Lab 8 - Geospatial Semantics I#
Th. 21.11.2024 15:00-17:00
1 GeoNames as a Data Provider#
In this section, we will first go through GeoNames as a global gazetteer and try to understand its contained data.
1.1 Description#
The GeoNames geographical database is available for download free of charge under a creative commons attribution license. It contains over 25 million geographical names and consists of over 12 million unique features whereof 4.8 million populated places and 16 million alternate names.
GeoNames is integrating geographical data such as names of places in various languages, elevation, population and others from various sources. All lat/long coordinates are in WGS84 (World Geodetic System 1984). Users may manually edit, correct and add new names using a user friendly wiki interface.
1.2 Feature codes#
In GeoNames, all features are categorized into several feature classes and further subcategorized into one out of 645 feature codes.
Question 1: How many feature classes does it have? What are they?
1.3 Statistics#
Check out (more statistics …) here regarding region/country statistics and how many features each region/country has.
Question 2: Where is Austria? Can you list the associated statistics?
1.4 Data Dump#
The data in GeoNames is accessible free of charge through a number of webservices and a daily database export. See the readme.txt about downloadable data stored on the server.

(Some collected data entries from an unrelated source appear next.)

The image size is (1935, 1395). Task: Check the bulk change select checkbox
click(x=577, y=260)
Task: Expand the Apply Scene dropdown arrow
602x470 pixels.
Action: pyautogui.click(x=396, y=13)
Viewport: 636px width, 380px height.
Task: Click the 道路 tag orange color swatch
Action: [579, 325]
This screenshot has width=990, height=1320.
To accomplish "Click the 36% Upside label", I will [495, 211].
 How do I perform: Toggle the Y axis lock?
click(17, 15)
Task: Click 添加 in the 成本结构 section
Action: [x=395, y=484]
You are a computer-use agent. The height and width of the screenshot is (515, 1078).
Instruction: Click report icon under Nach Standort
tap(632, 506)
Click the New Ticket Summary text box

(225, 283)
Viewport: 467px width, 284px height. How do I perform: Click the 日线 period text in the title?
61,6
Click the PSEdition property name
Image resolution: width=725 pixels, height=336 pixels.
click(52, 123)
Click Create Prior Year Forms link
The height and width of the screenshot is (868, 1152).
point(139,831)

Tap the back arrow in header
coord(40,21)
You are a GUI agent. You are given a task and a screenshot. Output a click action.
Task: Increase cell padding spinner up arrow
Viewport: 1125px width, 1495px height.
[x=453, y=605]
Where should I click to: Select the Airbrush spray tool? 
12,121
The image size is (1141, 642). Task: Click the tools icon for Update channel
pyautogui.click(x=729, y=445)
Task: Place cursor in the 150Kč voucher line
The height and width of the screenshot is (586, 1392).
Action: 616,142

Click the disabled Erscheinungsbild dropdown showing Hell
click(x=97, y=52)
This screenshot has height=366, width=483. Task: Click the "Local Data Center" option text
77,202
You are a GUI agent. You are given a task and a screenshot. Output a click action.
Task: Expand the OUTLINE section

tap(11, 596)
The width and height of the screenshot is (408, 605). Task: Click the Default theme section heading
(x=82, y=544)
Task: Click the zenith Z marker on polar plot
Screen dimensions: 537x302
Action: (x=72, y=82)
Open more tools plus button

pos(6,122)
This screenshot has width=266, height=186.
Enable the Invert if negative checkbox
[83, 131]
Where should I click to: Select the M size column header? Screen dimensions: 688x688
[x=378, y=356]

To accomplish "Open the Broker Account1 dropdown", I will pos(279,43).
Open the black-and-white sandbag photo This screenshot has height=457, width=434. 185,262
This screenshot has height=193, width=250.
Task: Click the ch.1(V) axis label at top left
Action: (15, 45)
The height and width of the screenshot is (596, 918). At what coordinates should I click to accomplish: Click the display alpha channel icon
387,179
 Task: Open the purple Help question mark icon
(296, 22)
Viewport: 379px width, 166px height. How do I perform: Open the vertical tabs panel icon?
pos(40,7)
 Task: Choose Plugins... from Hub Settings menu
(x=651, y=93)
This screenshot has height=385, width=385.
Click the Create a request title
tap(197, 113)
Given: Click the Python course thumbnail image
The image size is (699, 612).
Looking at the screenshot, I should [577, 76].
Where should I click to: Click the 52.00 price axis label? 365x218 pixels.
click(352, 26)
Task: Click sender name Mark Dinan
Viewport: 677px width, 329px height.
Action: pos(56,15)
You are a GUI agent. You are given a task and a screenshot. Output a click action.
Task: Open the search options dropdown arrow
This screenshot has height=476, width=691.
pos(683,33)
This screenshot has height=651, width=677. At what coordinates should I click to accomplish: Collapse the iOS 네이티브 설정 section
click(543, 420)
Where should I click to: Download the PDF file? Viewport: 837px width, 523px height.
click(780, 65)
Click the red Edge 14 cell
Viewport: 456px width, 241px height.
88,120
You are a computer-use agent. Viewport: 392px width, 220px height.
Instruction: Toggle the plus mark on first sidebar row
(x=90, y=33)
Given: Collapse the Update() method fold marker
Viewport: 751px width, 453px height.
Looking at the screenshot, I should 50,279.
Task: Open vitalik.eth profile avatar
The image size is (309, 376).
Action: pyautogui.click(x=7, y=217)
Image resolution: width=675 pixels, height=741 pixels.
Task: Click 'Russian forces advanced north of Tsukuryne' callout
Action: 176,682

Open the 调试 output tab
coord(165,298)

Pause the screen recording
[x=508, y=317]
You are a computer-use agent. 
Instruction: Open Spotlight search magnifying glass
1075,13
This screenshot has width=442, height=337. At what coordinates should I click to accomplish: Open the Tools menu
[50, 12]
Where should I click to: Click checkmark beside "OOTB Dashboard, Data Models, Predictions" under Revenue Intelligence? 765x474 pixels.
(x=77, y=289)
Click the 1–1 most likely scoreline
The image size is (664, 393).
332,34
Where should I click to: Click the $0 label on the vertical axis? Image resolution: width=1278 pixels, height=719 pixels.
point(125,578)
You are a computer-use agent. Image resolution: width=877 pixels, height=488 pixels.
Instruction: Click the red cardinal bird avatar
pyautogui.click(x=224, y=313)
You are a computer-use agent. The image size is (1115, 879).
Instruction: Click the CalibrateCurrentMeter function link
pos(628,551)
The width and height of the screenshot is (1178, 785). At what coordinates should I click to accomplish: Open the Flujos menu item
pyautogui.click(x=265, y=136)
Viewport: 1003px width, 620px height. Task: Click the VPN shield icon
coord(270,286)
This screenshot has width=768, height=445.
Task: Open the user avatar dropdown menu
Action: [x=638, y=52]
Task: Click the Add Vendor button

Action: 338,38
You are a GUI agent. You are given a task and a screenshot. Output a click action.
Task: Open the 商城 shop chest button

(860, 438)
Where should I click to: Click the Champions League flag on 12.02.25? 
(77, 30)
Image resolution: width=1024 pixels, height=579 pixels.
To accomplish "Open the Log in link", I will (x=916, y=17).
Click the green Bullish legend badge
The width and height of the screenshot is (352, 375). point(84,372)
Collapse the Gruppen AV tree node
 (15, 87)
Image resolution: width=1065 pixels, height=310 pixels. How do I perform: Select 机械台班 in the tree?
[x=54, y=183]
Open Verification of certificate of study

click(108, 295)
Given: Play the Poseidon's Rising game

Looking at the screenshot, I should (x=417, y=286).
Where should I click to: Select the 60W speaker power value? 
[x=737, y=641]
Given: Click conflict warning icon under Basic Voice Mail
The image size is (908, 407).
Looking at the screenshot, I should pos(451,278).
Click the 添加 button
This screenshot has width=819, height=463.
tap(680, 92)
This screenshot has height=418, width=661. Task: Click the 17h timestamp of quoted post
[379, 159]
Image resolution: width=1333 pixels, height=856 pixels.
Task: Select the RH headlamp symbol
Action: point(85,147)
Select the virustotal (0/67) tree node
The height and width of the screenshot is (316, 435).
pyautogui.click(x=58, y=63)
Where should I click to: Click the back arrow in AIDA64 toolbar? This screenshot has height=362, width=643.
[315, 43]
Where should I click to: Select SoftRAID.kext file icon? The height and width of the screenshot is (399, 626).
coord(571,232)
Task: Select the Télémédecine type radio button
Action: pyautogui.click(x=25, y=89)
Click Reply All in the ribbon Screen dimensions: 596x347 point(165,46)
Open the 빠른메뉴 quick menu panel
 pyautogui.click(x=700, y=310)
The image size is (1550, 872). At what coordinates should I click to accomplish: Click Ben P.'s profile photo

Download the AT.zip dataset, which includes features within Austria.
2 GeoNames Ontology#
GeoNames was developed during the Semantic Web movement.
2.1 The Semantic Web#
The Semantic Web is a project that intends to add computer-processable meaning (semantics) to the World Wide Web. In Feb 2004, The World Wide Web Consortium (W3C) released the Resource Description Framework (RDF) and the OWL Web Ontology Language (OWL) as W3C Recommendations. RDF is used to represent information and to exchange knowledge in the Web. OWL is used to publish and share sets of terms called ontologies, supporting advanced Web search, software agents and knowledge management.
2.2 Ontology Expressed in OWL#
The GeoNames Ontology makes it possible to add geospatial semantic information to the World Wide Web. All over 11 million geonames toponyms now have a unique URL with a corresponding RDF web service. Other services describe the relation between toponyms. The Ontology for GeoNames is available in OWL.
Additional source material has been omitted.